UK: Consumer Price Index (0830 GMT): Britain’s economy seems to be in a sweet spot at the moment. A moderate rate of economic growth endures while inflation remains more or less flat at the headline level. Soft pricing pressure might be a warning of trouble ahead, but forward momentum continues to hold up quite nicely.

Consider the current monthly estimate of the GDP trend from the National Institute of Economic and Social Research, which advised last week that economic output remained steady with a 0.5% increase for the three months through September—unchanged from the previous update. The new data equates with a 2.5% GDP rise for all of 2015, dipping to a 2.4% gain in 2016, NIESR noted.

The outlook is in line with projections in a new report from economists at the EY Club, which reported this week that it expects the UK economy to expand by 2.5% this year and 2.4% in 2016. Meanwhile, consumer price inflation will likely remain below target for the next several years, the EY Club anticipates.

Today’s release on consumer prices for September is expected to show that headline inflation will tick up from zero to a 0.2% year-over-year gain, according to CommerzBank, but that’s still weak enough to keep any worries about rate hikes on ice for the near term. Soft inflation would be worrisome if growth was collapsing, but the NIESR and EY Club data suggest otherwise.
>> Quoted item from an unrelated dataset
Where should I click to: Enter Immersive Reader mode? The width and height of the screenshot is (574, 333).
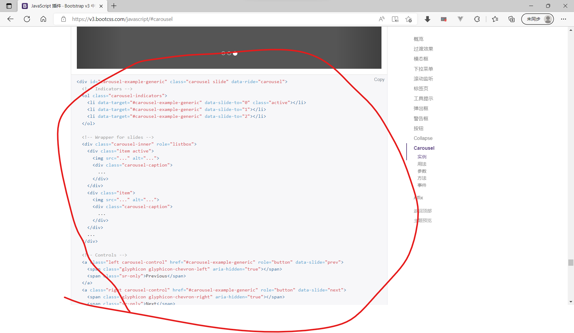tap(395, 19)
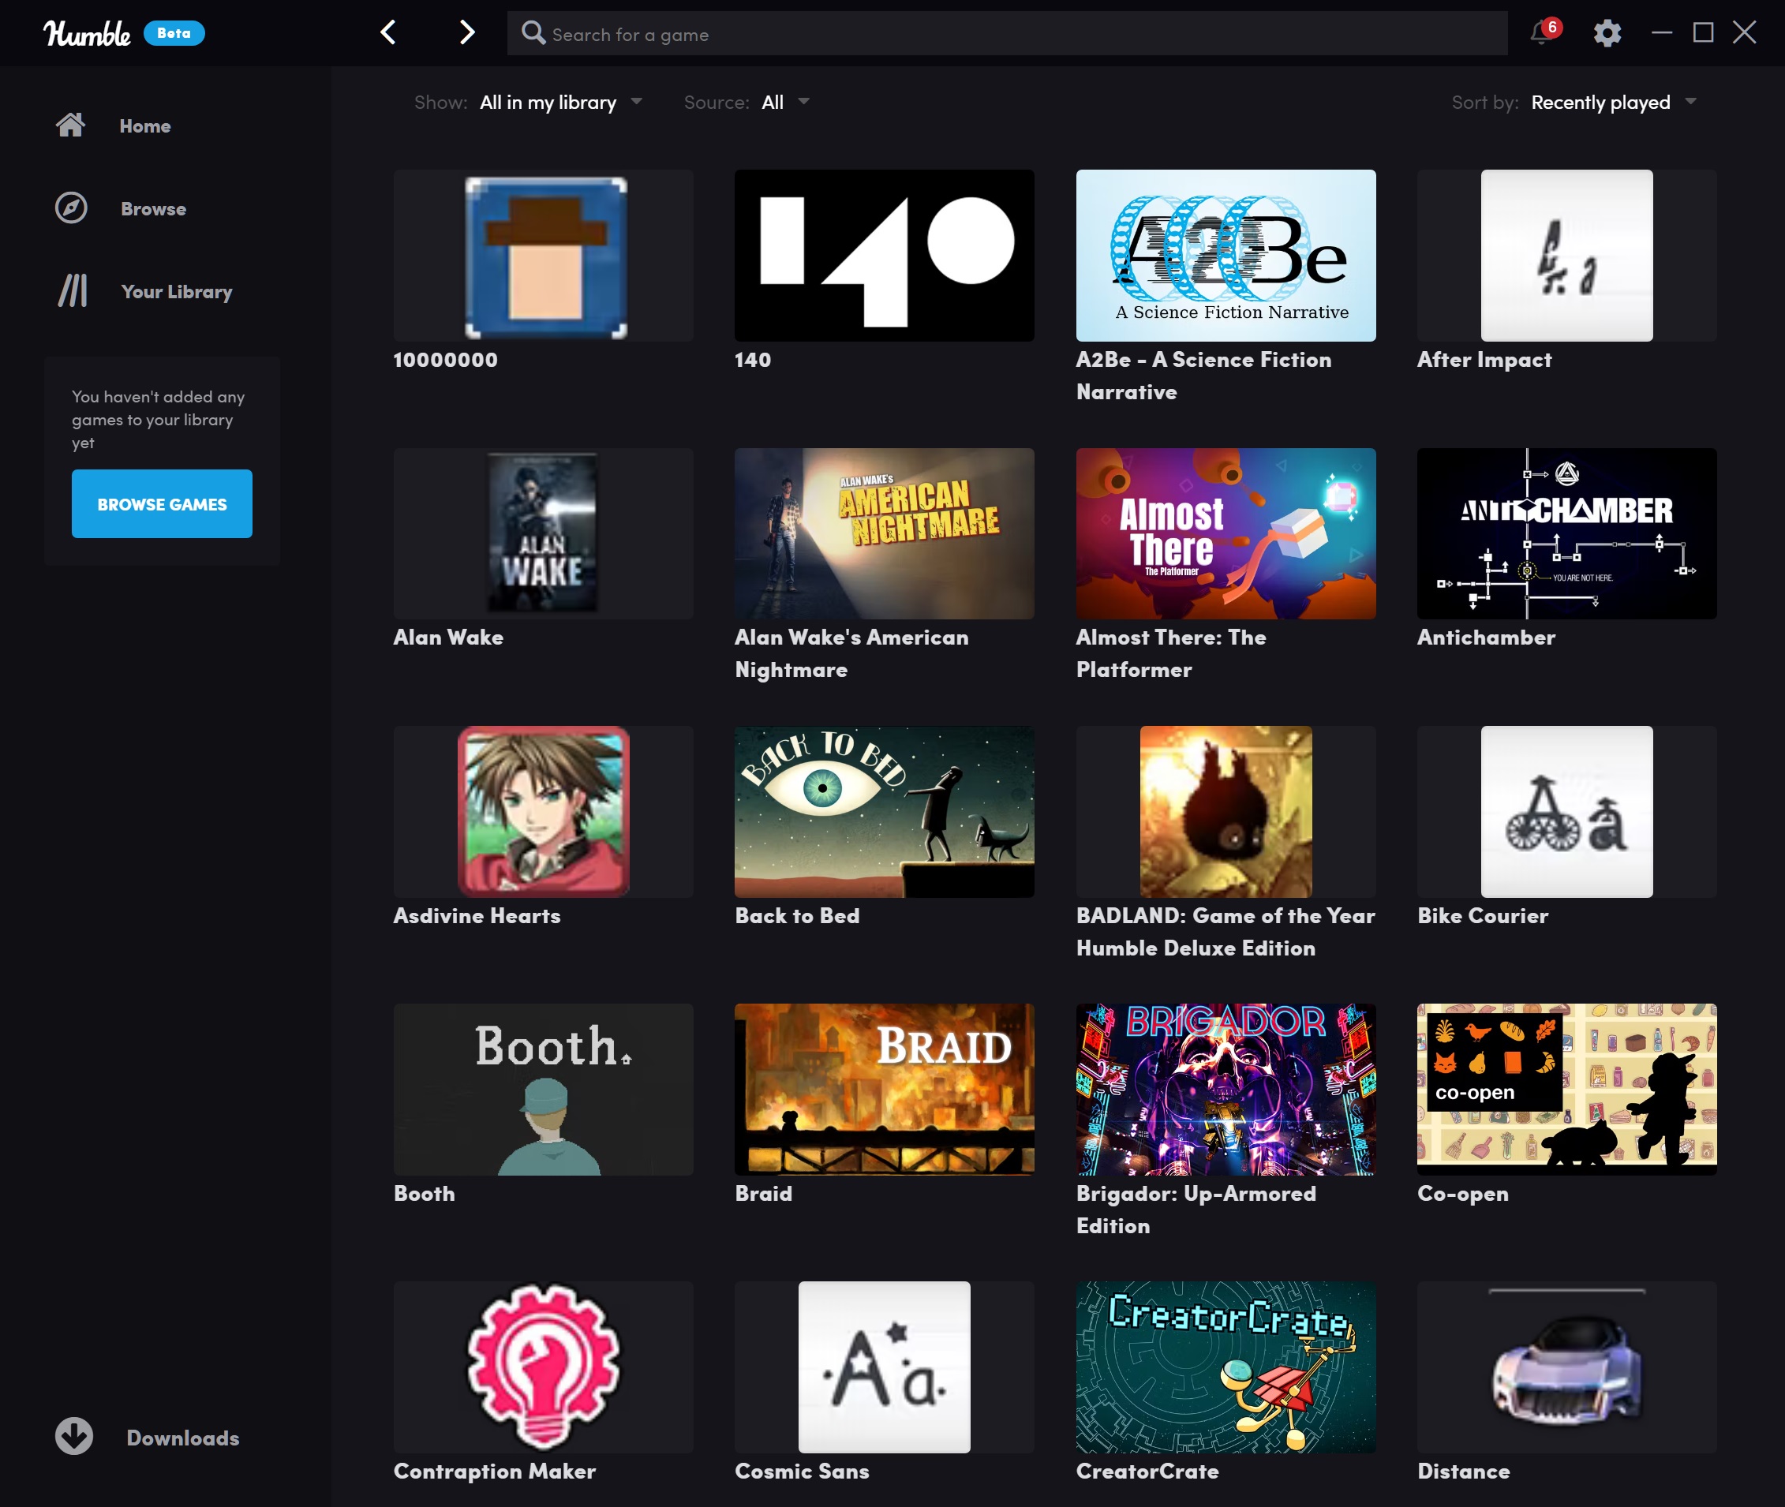Open the Downloads section label
The height and width of the screenshot is (1507, 1785).
(x=183, y=1438)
Meanwhile, wage growth continues to outpace inflation by a wide margin.

One potential warning sign for the months ahead: yesterday’s release of September data via the Lloyds Bank Regional Purchasing Managers’ Index for England and Wales. The new update reflected the slowest rate of business activity growth in two years. “Growth remains positive but has continued to slow in September and rounds off the weakest quarter of expansion in over two years,” advised a managing director at Lloyds (L:LLOY) Bank. “Although employment continues to rise, we may see businesses take a more cautious approach to hiring in the final months of the year.”